By Shira J. Boss, | The Christian Science Monitor, September 20, 2000 | Go to article overview

Relationships Are Brewing at New York's Drip Cafe ; Single Folk Migrate to This Trendy Coffeehouse to Fill the Void in Their Love Lives without Resorting to Classified Ads or Tacky Dating Services


Shira J. Boss,, The Christian Science Monitor


Singletons, singletons everywhere, but not a date to meet.

That's how Nancy Slotnik felt not too long ago when she was swimming in the singles ocean in New York City. Convinced that there must be a better way to connect with potential suitors, Ms. Slotnik set out to build her own house of dates, Drip cafe on the Upper West Side of Manhattan. Four years later, Slotnik is engaged, and 56 other couples owe their nuptials to Drip. Now Drip is percolating out to other cities.

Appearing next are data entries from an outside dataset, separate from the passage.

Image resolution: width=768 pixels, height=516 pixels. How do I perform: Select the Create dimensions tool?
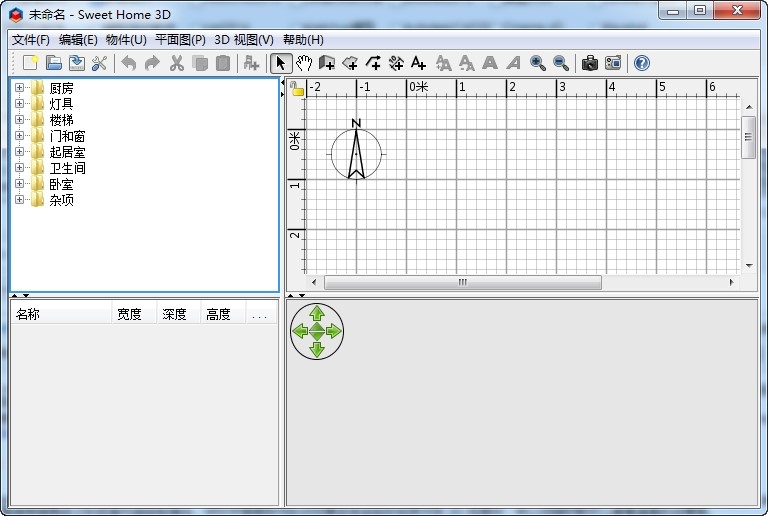[x=396, y=63]
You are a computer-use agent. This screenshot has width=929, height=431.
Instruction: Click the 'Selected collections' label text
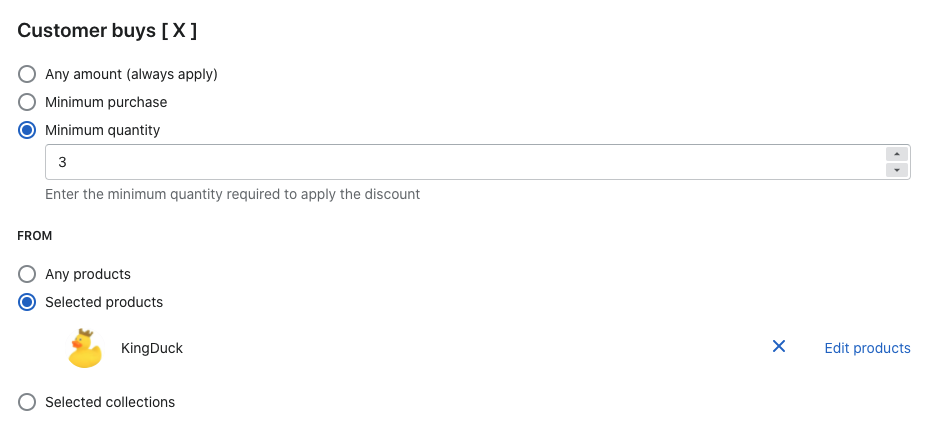(x=110, y=402)
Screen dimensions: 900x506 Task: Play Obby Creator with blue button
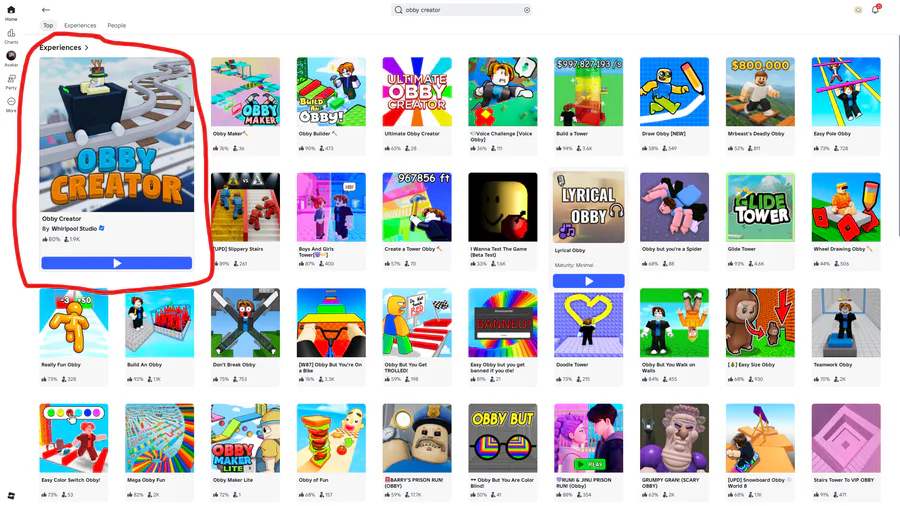117,263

"We consider ourselves an alternative to the typical singles bar, which is darker, louder, smokier, with a high percentage of drunk people," Slotnik says. "Especially for women but also for men, that's not an ideal situation to meet people."

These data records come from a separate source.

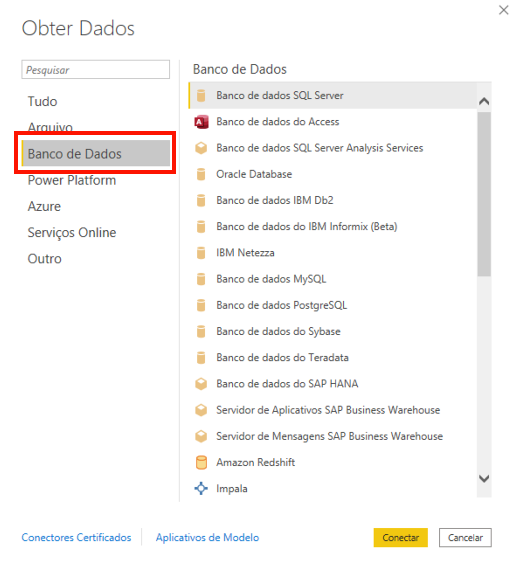Click the SQL Server database cylinder icon
The image size is (514, 568).
(x=201, y=96)
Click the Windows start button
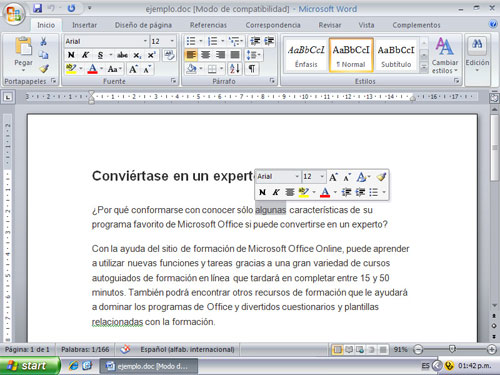The height and width of the screenshot is (375, 500). (30, 366)
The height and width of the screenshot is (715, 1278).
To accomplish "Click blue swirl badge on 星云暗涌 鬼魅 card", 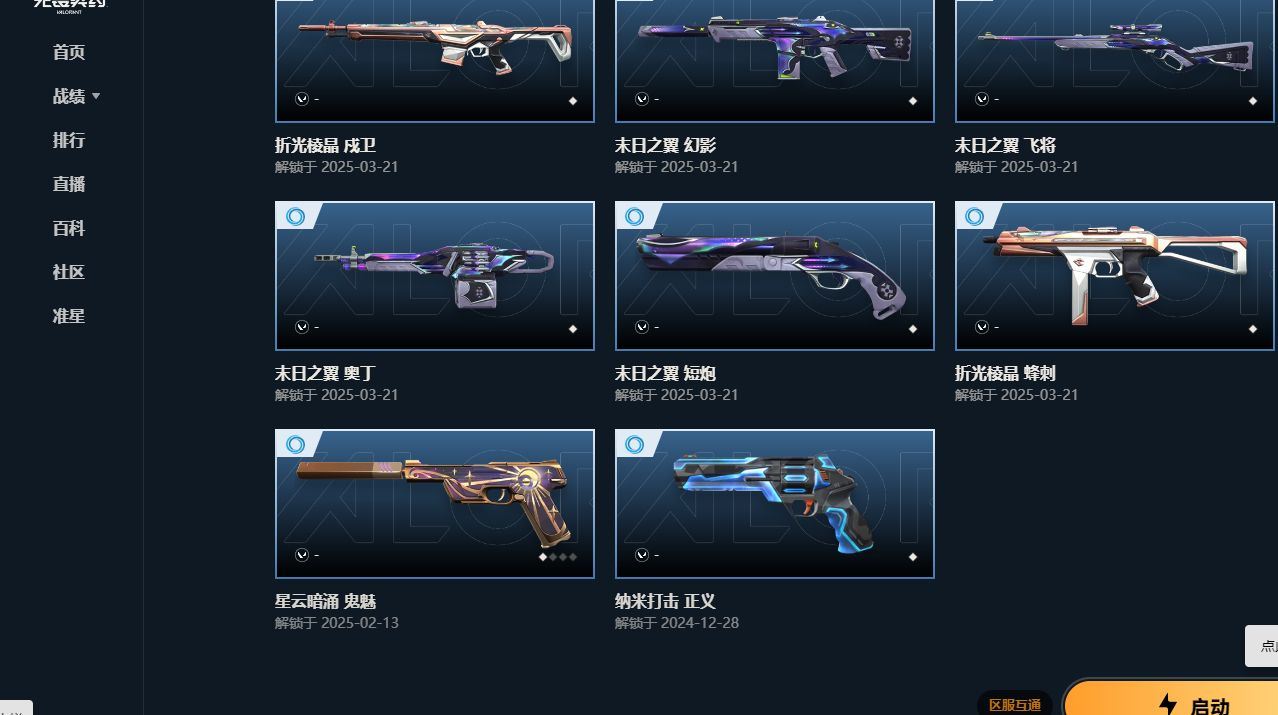I will (295, 444).
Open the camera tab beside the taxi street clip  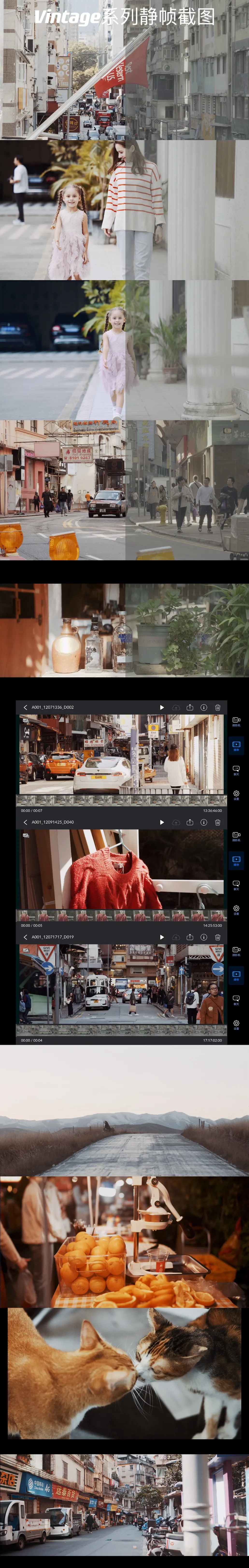tap(236, 721)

At first Drip looks like a regular cafe. Or at least what passes for regular in New York: the faade is splashed with Barney purple and the inside sports a mix of retro lounge furniture and shelves featuring boxes of Pop Tarts and Cracker Jack. But the clientele within seems a bit more preoccupied than normal. Half of the guests look like they're on first dates - which they are - and the others are checking out potential dates by flipping through binders or watching who's coming through the door.

While some visitors might come just for a Cap'n Crunch milkshake and to give the room a once-over, the cafe's secret is these binders, a homemade library of one-page profiles of 30,000 singles. There are no names, no photographs - only personal specs (age, education, occupation), musings on life (ideal weekend plans and vacation spots), and a couple of graphs (self-description, what you're looking for).

It's like point-and-click dating. When you see someone who interests you, Drip does the legwork. If both parties agree, a meeting is set up at the cafe. Phone numbers and names are kept locked in Drip's database unless dates agree to give them out.

"Our motto is 'Straight to the date,' " Slotnik says. "We try to get people right to that stage of the process."

Even at Drip, getting a date is still a process. Anyone can flip through the binders, which can provide a night's entertainment in themselves. To get to the people behind the profiles, however, requires a $10 registration fee and personal bio of your own. Then Drip, at $3 per request, will let targets know they've been tapped. All that will get you to square one.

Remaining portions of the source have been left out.